Cardiology. 2026 May 20:1-21. doi: 10.1159/000552614. Online ahead of print.
ABSTRACT
BACKGROUND: Aortic valve sclerosis (AVS) is highly prevalent in the elderly. However, the prognostic implications of different degrees of echocardiographic AVS severity, and its association with comorbidities, myocardial remodeling, and heart failure phenotypes remains incompletely defined.
METHODS: We studied 42,959 participants from a large institutional echocardiographic database. AVS severity was classified as Normal (69%), Thickened (16%), Calcified (13%), or Severely Calcified (2%). Subjects with aortic stenosis greater than mild were excluded.
RESULTS: Increasing AVS severity was consistently associated with a higher burden of systemic comorbidities: hypertension, diabetes mellitus, atherosclerotic cardiovascular disease, heart failure, atrial fibrillation and renal disease. It was also associated with concentric left ventricular (LV) geometry, reflected by increased relative wall thickness and LV mass index. Worsening diastolic dysfunction was evident with increasing degrees of AVS, including reduced mitral annular e' velocity, an elevated E/e' ratio, increased left atrial volume index, and higher tricuspid regurgitation gradient. A rising prevalence of clinical heart failure with preserved ejection fraction (HFpEF) was observed. After multivariable adjustment including diastolic parameters, AVS severity demonstrated a strong, dose-dependent, independent association with all-cause mortality. Patients with severe calcification demonstrated the highest risk, with a hazard increase exceeding 60%. AVS severity was also a predictor of the composite endpoint of death and cardiovascular hospitalization.

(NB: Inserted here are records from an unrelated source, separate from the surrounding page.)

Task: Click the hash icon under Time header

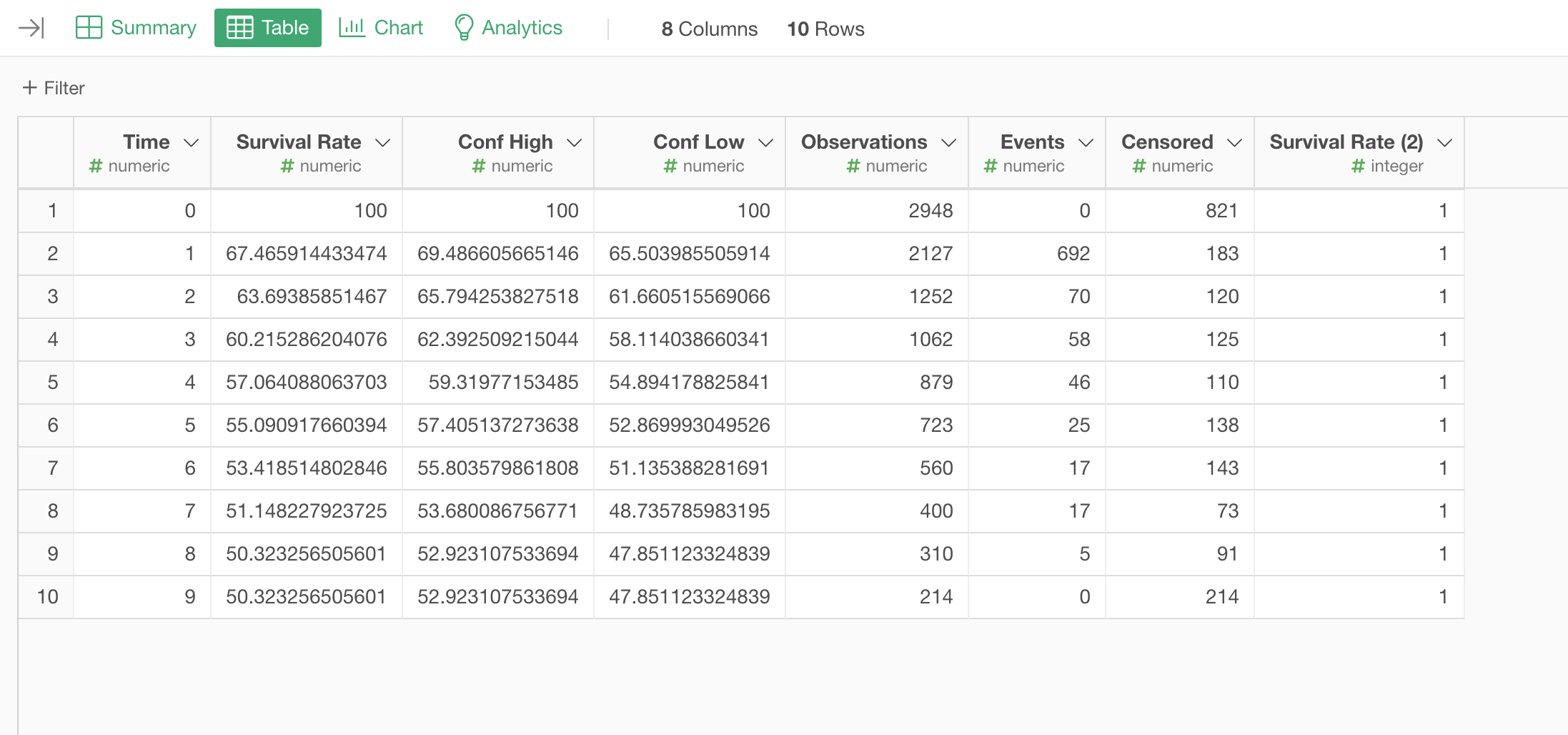Action: click(96, 166)
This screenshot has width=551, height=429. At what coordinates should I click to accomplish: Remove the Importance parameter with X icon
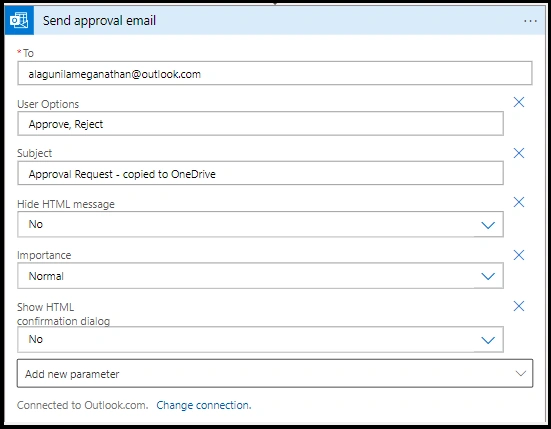pos(519,255)
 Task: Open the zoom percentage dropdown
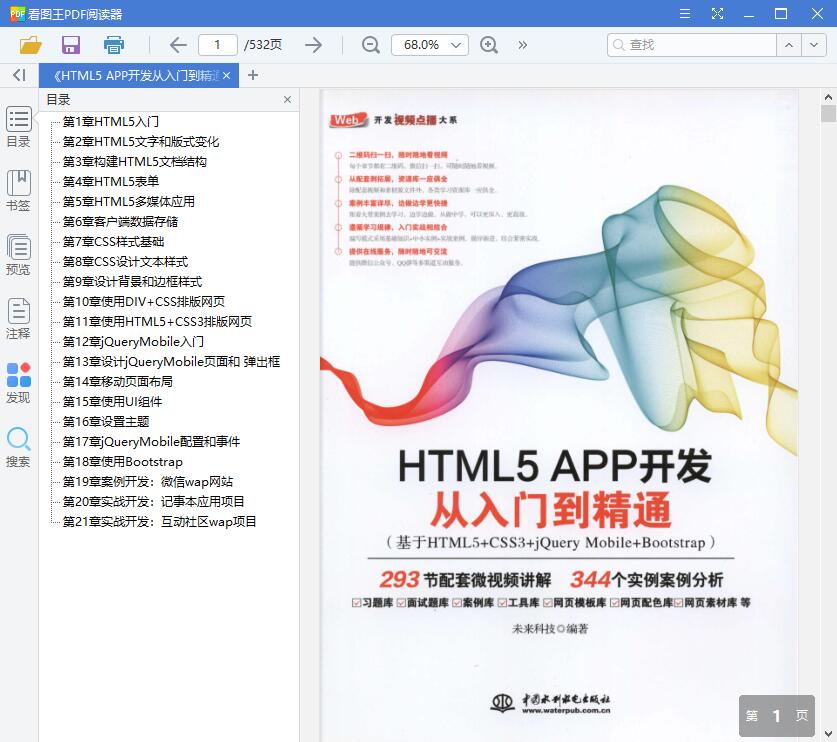tap(455, 45)
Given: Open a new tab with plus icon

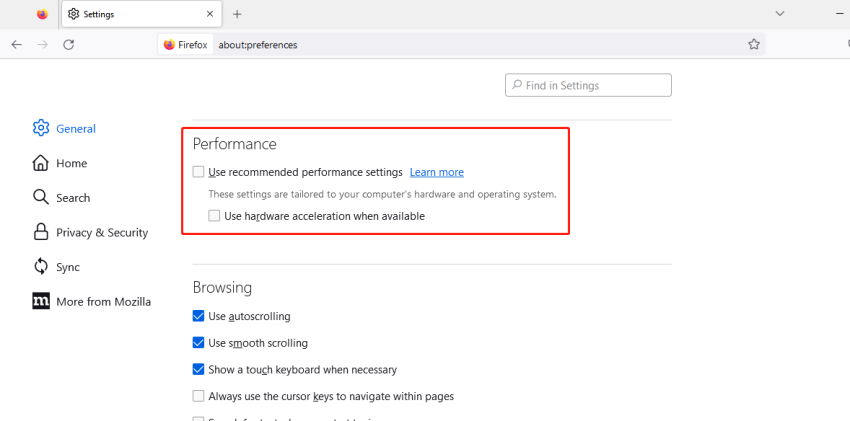Looking at the screenshot, I should (x=237, y=14).
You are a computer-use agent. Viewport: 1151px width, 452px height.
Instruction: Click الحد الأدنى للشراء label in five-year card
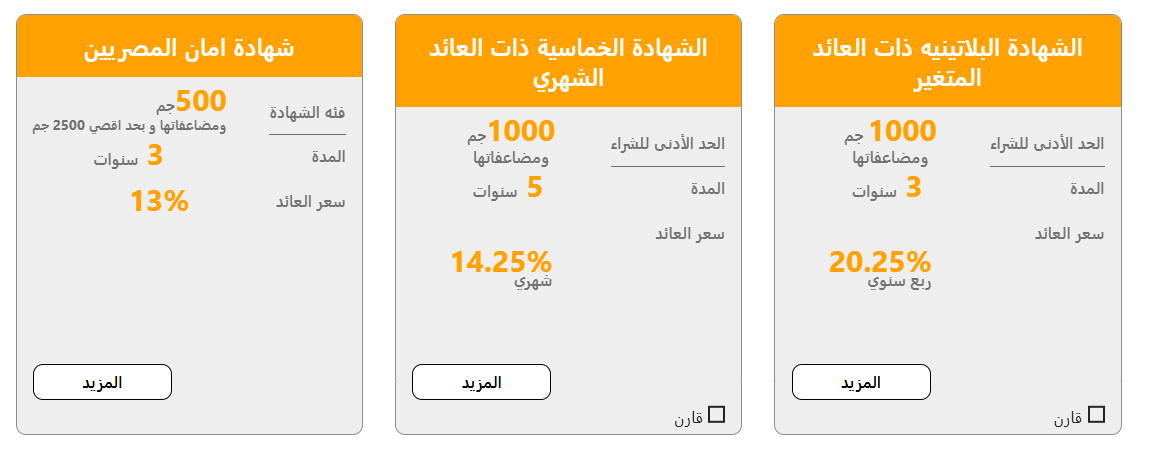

CONCLUSIONS: AVS severity assessed on echocardiography demonstrates strong, dose‑dependent associations with systemic comorbidities, concentric LV geometry, and HFpEF, and carries substantial prognostic significance. These findings highlight the clinical relevance of AVS severity as an early stage of the aortic valve disease spectrum, underscoring the need for proactive management of the systemic disease continuum.